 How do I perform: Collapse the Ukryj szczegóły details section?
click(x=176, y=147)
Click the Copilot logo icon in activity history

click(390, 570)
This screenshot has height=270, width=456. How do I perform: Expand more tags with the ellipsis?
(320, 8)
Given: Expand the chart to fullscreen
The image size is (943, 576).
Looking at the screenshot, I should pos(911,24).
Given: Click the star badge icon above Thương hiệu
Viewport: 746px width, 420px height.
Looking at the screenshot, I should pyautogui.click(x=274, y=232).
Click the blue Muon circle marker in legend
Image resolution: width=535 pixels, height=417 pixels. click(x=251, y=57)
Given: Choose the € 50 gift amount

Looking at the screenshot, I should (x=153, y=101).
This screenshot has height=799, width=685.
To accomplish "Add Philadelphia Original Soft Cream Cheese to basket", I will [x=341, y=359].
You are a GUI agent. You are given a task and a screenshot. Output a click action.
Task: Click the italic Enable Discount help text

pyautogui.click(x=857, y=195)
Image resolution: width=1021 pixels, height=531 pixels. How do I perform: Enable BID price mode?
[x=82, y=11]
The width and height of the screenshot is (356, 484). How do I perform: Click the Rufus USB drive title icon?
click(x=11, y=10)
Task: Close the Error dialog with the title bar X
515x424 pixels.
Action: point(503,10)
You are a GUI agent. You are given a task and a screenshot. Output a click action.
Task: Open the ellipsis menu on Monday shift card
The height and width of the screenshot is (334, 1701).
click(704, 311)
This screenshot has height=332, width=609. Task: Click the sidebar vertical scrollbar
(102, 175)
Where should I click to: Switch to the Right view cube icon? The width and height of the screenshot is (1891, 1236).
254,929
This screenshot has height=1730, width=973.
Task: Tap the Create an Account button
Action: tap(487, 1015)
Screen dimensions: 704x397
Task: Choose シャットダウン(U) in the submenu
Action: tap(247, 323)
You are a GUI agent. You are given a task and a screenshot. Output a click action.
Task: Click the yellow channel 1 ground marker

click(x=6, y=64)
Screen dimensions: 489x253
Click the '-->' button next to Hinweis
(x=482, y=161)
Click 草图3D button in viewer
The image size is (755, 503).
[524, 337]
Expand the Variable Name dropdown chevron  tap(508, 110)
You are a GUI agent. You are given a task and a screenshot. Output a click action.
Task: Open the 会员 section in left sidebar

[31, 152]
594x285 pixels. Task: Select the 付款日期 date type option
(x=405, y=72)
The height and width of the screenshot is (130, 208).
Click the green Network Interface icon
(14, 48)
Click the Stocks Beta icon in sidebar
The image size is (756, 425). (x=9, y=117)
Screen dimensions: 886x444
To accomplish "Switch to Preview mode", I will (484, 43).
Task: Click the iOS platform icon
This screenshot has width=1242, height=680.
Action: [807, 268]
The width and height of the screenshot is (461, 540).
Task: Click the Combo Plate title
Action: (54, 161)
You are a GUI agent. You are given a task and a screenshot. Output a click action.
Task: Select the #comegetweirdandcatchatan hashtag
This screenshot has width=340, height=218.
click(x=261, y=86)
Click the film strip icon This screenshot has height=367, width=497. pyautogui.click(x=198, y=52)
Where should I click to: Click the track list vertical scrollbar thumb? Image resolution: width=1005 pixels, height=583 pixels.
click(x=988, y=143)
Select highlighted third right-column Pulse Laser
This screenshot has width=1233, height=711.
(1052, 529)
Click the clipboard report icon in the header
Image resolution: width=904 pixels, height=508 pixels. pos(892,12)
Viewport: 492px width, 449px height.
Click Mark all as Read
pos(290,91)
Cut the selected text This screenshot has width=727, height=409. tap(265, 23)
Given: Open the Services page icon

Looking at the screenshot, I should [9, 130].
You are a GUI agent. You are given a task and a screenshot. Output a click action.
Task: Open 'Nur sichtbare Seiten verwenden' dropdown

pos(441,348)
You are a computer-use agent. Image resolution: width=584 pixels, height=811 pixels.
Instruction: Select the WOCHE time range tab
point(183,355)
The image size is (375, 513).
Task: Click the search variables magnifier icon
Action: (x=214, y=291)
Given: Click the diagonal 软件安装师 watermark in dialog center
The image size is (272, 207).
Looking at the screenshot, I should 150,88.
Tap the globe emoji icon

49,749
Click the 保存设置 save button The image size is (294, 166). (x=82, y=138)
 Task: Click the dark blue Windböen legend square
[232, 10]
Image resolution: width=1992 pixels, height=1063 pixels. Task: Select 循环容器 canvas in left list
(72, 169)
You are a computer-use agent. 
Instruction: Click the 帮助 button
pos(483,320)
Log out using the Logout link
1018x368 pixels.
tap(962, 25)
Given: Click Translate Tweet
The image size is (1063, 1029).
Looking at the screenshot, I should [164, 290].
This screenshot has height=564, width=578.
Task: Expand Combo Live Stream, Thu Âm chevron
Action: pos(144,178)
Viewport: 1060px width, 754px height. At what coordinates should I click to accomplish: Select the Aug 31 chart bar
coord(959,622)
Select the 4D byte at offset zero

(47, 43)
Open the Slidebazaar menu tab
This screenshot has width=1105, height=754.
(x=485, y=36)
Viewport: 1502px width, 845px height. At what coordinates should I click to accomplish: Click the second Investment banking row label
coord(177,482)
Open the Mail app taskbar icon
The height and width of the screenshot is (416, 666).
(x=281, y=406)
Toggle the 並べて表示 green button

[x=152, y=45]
───
▶ Task details
Put every line of the records above into a JSON list of strings, with one string for each line and no blank lines.

▶ Result below
[
  " How do I perform: Collapse the Ukryj szczegóły details section?",
  "click(x=176, y=147)",
  "Click the Copilot logo icon in activity history",
  "click(390, 570)",
  "This screenshot has height=270, width=456. How do I perform: Expand more tags with the ellipsis?",
  "(320, 8)",
  "Given: Expand the chart to fullscreen",
  "The image size is (943, 576).",
  "Looking at the screenshot, I should pos(911,24).",
  "Given: Click the star badge icon above Thương hiệu",
  "Viewport: 746px width, 420px height.",
  "Looking at the screenshot, I should pyautogui.click(x=274, y=232).",
  "Click the blue Muon circle marker in legend",
  "Image resolution: width=535 pixels, height=417 pixels. click(x=251, y=57)",
  "Given: Choose the € 50 gift amount",
  "Looking at the screenshot, I should (x=153, y=101).",
  "This screenshot has height=799, width=685.",
  "To accomplish \"Add Philadelphia Original Soft Cream Cheese to basket\", I will [x=341, y=359].",
  "You are a GUI agent. You are given a task and a screenshot. Output a click action.",
  "Task: Click the italic Enable Discount help text",
  "pyautogui.click(x=857, y=195)",
  "Image resolution: width=1021 pixels, height=531 pixels. How do I perform: Enable BID price mode?",
  "[x=82, y=11]",
  "The width and height of the screenshot is (356, 484). How do I perform: Click the Rufus USB drive title icon?",
  "click(x=11, y=10)",
  "Task: Close the Error dialog with the title bar X",
  "515x424 pixels.",
  "Action: point(503,10)",
  "You are a GUI agent. You are given a task and a screenshot. Output a click action.",
  "Task: Open the ellipsis menu on Monday shift card",
  "The height and width of the screenshot is (334, 1701).",
  "click(704, 311)",
  "This screenshot has height=332, width=609. Task: Click the sidebar vertical scrollbar",
  "(102, 175)",
  "Where should I click to: Switch to the Right view cube icon? The width and height of the screenshot is (1891, 1236).",
  "254,929",
  "This screenshot has height=1730, width=973.",
  "Task: Tap the Create an Account button",
  "Action: tap(487, 1015)",
  "Screen dimensions: 704x397",
  "Task: Choose シャットダウン(U) in the submenu",
  "Action: tap(247, 323)",
  "You are a GUI agent. You are given a task and a screenshot. Output a click action.",
  "Task: Click the yellow channel 1 ground marker",
  "click(x=6, y=64)",
  "Screen dimensions: 489x253",
  "Click the '-->' button next to Hinweis",
  "(x=482, y=161)",
  "Click 草图3D button in viewer",
  "The image size is (755, 503).",
  "[524, 337]",
  "Expand the Variable Name dropdown chevron  tap(508, 110)",
  "You are a GUI agent. You are given a task and a screenshot. Output a click action.",
  "Task: Open the 会员 section in left sidebar",
  "[31, 152]",
  "594x285 pixels. Task: Select the 付款日期 date type option",
  "(x=405, y=72)",
  "The height and width of the screenshot is (130, 208).",
  "Click the green Network Interface icon",
  "(14, 48)",
  "Click the Stocks Beta icon in sidebar",
  "The image size is (756, 425). (x=9, y=117)",
  "Screen dimensions: 886x444",
  "To accomplish \"Switch to Preview mode\", I will (484, 43).",
  "Task: Click the iOS platform icon",
  "This screenshot has width=1242, height=680.",
  "Action: [807, 268]",
  "The width and height of the screenshot is (461, 540).",
  "Task: Click the Combo Plate title",
  "Action: (54, 161)",
  "You are a GUI agent. You are given a task and a screenshot. Output a click action.",
  "Task: Select the #comegetweirdandcatchatan hashtag",
  "This screenshot has width=340, height=218.",
  "click(x=261, y=86)",
  "Click the film strip icon This screenshot has height=367, width=497. pyautogui.click(x=198, y=52)",
  "Where should I click to: Click the track list vertical scrollbar thumb? Image resolution: width=1005 pixels, height=583 pixels.",
  "click(x=988, y=143)",
  "Select highlighted third right-column Pulse Laser",
  "This screenshot has width=1233, height=711.",
  "(1052, 529)",
  "Click the clipboard report icon in the header",
  "Image resolution: width=904 pixels, height=508 pixels. pos(892,12)",
  "Viewport: 492px width, 449px height.",
  "Click Mark all as Read",
  "pos(290,91)",
  "Cut the selected text This screenshot has width=727, height=409. tap(265, 23)",
  "Given: Open the Services page icon",
  "Looking at the screenshot, I should [9, 130].",
  "You are a GUI agent. You are given a task and a screenshot. Output a click action.",
  "Task: Open 'Nur sichtbare Seiten verwenden' dropdown",
  "pos(441,348)",
  "You are a computer-use agent. Image resolution: width=584 pixels, height=811 pixels.",
  "Instruction: Select the WOCHE time range tab",
  "point(183,355)",
  "The image size is (375, 513).",
  "Task: Click the search variables magnifier icon",
  "Action: (x=214, y=291)",
  "Given: Click the diagonal 软件安装师 watermark in dialog center",
  "The image size is (272, 207).",
  "Looking at the screenshot, I should 150,88.",
  "Tap the globe emoji icon",
  "49,749",
  "Click the 保存设置 save button The image size is (294, 166). (x=82, y=138)",
  " Task: Click the dark blue Windböen legend square",
  "[232, 10]",
  "Image resolution: width=1992 pixels, height=1063 pixels. Task: Select 循环容器 canvas in left list",
  "(72, 169)",
  "You are a computer-use agent. ",
  "Instruction: Click the 帮助 button",
  "pos(483,320)",
  "Log out using the Logout link",
  "1018x368 pixels.",
  "tap(962, 25)",
  "Given: Click Translate Tweet",
  "The image size is (1063, 1029).",
  "Looking at the screenshot, I should [164, 290].",
  "This screenshot has height=564, width=578.",
  "Task: Expand Combo Live Stream, Thu Âm chevron",
  "Action: pos(144,178)",
  "Viewport: 1060px width, 754px height. At what coordinates should I click to accomplish: Select the Aug 31 chart bar",
  "coord(959,622)",
  "Select the 4D byte at offset zero",
  "(47, 43)",
  "Open the Slidebazaar menu tab",
  "This screenshot has width=1105, height=754.",
  "(x=485, y=36)",
  "Viewport: 1502px width, 845px height. At what coordinates should I click to accomplish: Click the second Investment banking row label",
  "coord(177,482)",
  "Open the Mail app taskbar icon",
  "The height and width of the screenshot is (416, 666).",
  "(x=281, y=406)",
  "Toggle the 並べて表示 green button",
  "[x=152, y=45]"
]